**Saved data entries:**

┄┄┄┄┄┄┄┄┄┄┄┄┄┄┄┄┄┄┄┄

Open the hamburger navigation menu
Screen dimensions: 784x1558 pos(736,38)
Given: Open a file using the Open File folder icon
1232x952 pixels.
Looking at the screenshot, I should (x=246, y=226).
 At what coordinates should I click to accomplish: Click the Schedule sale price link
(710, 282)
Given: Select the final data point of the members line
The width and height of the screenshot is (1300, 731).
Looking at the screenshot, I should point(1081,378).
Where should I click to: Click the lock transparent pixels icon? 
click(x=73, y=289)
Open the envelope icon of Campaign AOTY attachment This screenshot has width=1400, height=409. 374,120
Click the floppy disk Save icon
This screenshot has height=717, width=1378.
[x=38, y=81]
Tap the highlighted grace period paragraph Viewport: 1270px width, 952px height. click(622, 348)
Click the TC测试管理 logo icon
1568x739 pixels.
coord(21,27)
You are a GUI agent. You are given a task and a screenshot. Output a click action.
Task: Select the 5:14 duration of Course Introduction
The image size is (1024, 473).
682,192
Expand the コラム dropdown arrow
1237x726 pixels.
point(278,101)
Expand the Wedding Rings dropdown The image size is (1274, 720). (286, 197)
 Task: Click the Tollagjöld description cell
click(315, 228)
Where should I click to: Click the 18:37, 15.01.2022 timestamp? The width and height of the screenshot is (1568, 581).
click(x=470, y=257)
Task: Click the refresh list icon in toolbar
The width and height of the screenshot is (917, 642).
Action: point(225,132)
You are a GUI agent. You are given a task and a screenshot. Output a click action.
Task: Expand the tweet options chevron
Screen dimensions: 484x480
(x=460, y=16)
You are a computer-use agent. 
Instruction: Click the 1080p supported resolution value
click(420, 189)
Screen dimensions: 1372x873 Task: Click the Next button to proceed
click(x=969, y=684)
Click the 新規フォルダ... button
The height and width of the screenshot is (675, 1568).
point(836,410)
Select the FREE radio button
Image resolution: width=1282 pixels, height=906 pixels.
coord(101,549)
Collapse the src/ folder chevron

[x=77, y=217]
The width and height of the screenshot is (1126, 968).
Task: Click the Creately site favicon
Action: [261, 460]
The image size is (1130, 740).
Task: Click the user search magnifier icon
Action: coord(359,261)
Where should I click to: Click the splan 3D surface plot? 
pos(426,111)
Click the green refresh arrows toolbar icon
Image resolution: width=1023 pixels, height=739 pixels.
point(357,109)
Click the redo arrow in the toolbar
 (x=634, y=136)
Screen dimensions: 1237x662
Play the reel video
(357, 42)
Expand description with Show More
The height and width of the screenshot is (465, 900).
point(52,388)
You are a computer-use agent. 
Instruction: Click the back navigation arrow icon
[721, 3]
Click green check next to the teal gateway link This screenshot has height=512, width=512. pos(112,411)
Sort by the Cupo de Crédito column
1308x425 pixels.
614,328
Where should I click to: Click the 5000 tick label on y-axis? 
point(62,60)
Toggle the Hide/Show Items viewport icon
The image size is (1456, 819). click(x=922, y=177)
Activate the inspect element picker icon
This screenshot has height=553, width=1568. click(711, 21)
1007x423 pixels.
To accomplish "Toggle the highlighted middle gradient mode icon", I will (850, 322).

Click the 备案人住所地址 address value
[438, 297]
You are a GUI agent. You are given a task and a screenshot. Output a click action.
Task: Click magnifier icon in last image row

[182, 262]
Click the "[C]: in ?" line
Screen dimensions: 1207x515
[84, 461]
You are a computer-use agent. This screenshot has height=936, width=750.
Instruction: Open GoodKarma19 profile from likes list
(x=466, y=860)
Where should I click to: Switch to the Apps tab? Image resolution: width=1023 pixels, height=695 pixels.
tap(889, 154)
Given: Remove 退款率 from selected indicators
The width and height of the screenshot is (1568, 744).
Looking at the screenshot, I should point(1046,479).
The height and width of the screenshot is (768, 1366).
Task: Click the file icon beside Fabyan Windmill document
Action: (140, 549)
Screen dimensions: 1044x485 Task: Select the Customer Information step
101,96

┄┄┄┄┄┄┄┄┄┄┄┄┄┄┄┄┄┄┄┄

**PROBLEM STATEMENT:** Copy each record from above without leaving any out.

**SOLUTION TO THIS PROBLEM:**
Open the hamburger navigation menu
Screen dimensions: 784x1558 pos(736,38)
Given: Open a file using the Open File folder icon
1232x952 pixels.
Looking at the screenshot, I should (x=246, y=226).
 At what coordinates should I click to accomplish: Click the Schedule sale price link
(710, 282)
Given: Select the final data point of the members line
The width and height of the screenshot is (1300, 731).
Looking at the screenshot, I should point(1081,378).
Where should I click to: Click the lock transparent pixels icon? 
click(x=73, y=289)
Open the envelope icon of Campaign AOTY attachment This screenshot has width=1400, height=409. 374,120
Click the floppy disk Save icon
This screenshot has height=717, width=1378.
[x=38, y=81]
Tap the highlighted grace period paragraph Viewport: 1270px width, 952px height. click(622, 348)
Click the TC测试管理 logo icon
1568x739 pixels.
coord(21,27)
You are a GUI agent. You are given a task and a screenshot. Output a click action.
Task: Select the 5:14 duration of Course Introduction
The image size is (1024, 473).
682,192
Expand the コラム dropdown arrow
1237x726 pixels.
point(278,101)
Expand the Wedding Rings dropdown The image size is (1274, 720). (286, 197)
 Task: Click the Tollagjöld description cell
click(315, 228)
Where should I click to: Click the 18:37, 15.01.2022 timestamp? The width and height of the screenshot is (1568, 581).
click(x=470, y=257)
Task: Click the refresh list icon in toolbar
The width and height of the screenshot is (917, 642).
Action: point(225,132)
You are a GUI agent. You are given a task and a screenshot. Output a click action.
Task: Expand the tweet options chevron
Screen dimensions: 484x480
(x=460, y=16)
You are a computer-use agent. 
Instruction: Click the 1080p supported resolution value
click(420, 189)
Screen dimensions: 1372x873 Task: Click the Next button to proceed
click(x=969, y=684)
Click the 新規フォルダ... button
The height and width of the screenshot is (675, 1568).
point(836,410)
Select the FREE radio button
Image resolution: width=1282 pixels, height=906 pixels.
coord(101,549)
Collapse the src/ folder chevron

[x=77, y=217]
The width and height of the screenshot is (1126, 968).
Task: Click the Creately site favicon
Action: [261, 460]
The image size is (1130, 740).
Task: Click the user search magnifier icon
Action: coord(359,261)
Where should I click to: Click the splan 3D surface plot? 
pos(426,111)
Click the green refresh arrows toolbar icon
Image resolution: width=1023 pixels, height=739 pixels.
point(357,109)
Click the redo arrow in the toolbar
 (x=634, y=136)
Screen dimensions: 1237x662
Play the reel video
(357, 42)
Expand description with Show More
The height and width of the screenshot is (465, 900).
point(52,388)
You are a computer-use agent. 
Instruction: Click the back navigation arrow icon
[721, 3]
Click green check next to the teal gateway link This screenshot has height=512, width=512. pos(112,411)
Sort by the Cupo de Crédito column
1308x425 pixels.
614,328
Where should I click to: Click the 5000 tick label on y-axis? 
point(62,60)
Toggle the Hide/Show Items viewport icon
The image size is (1456, 819). click(x=922, y=177)
Activate the inspect element picker icon
This screenshot has height=553, width=1568. click(711, 21)
1007x423 pixels.
To accomplish "Toggle the highlighted middle gradient mode icon", I will (850, 322).

Click the 备案人住所地址 address value
[438, 297]
You are a GUI agent. You are given a task and a screenshot. Output a click action.
Task: Click magnifier icon in last image row

[182, 262]
Click the "[C]: in ?" line
Screen dimensions: 1207x515
[84, 461]
You are a computer-use agent. This screenshot has height=936, width=750.
Instruction: Open GoodKarma19 profile from likes list
(x=466, y=860)
Where should I click to: Switch to the Apps tab? Image resolution: width=1023 pixels, height=695 pixels.
tap(889, 154)
Given: Remove 退款率 from selected indicators
The width and height of the screenshot is (1568, 744).
Looking at the screenshot, I should point(1046,479).
The height and width of the screenshot is (768, 1366).
Task: Click the file icon beside Fabyan Windmill document
Action: (140, 549)
Screen dimensions: 1044x485 Task: Select the Customer Information step
101,96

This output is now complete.